Find every line below that contains the string "Viewport", matching case, and copy each of those lines in full.

-------- EXERCISE DATA

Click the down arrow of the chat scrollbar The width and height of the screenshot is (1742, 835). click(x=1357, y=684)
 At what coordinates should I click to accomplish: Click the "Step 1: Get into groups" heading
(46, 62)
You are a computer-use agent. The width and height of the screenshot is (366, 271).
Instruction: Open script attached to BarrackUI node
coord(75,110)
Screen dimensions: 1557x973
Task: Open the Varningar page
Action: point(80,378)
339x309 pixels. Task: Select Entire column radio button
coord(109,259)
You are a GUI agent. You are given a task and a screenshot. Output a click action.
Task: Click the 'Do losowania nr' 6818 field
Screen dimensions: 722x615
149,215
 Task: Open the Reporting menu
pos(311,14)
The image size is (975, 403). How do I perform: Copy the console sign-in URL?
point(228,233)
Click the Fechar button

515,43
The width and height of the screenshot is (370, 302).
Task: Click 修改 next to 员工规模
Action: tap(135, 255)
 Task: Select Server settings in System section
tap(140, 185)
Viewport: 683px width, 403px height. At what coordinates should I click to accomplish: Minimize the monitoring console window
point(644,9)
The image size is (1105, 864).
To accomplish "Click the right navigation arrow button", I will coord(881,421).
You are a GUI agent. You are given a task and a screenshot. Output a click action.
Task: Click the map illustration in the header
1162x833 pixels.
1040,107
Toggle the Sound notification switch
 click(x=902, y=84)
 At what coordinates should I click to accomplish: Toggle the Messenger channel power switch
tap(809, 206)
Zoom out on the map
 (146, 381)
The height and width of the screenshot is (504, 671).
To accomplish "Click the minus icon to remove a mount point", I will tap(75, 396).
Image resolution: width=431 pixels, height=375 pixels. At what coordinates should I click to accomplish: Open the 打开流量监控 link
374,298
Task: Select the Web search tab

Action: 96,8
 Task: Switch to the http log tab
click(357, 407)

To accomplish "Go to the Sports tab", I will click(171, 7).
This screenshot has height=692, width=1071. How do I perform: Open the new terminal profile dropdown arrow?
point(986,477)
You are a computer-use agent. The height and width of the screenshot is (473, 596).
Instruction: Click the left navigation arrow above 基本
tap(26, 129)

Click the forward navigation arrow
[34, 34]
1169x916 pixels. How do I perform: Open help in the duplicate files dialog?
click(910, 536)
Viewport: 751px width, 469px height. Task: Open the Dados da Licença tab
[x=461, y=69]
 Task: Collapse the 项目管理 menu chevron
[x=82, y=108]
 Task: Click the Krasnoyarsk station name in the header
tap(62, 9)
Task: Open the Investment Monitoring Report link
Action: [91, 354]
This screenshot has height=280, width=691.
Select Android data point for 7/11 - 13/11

----------------

## THE RESULT
Viewport: 683px width, 403px height. At what coordinates should I click to accomplish: Minimize the monitoring console window
Viewport: 751px width, 469px height. Task: Open the Dados da Licença tab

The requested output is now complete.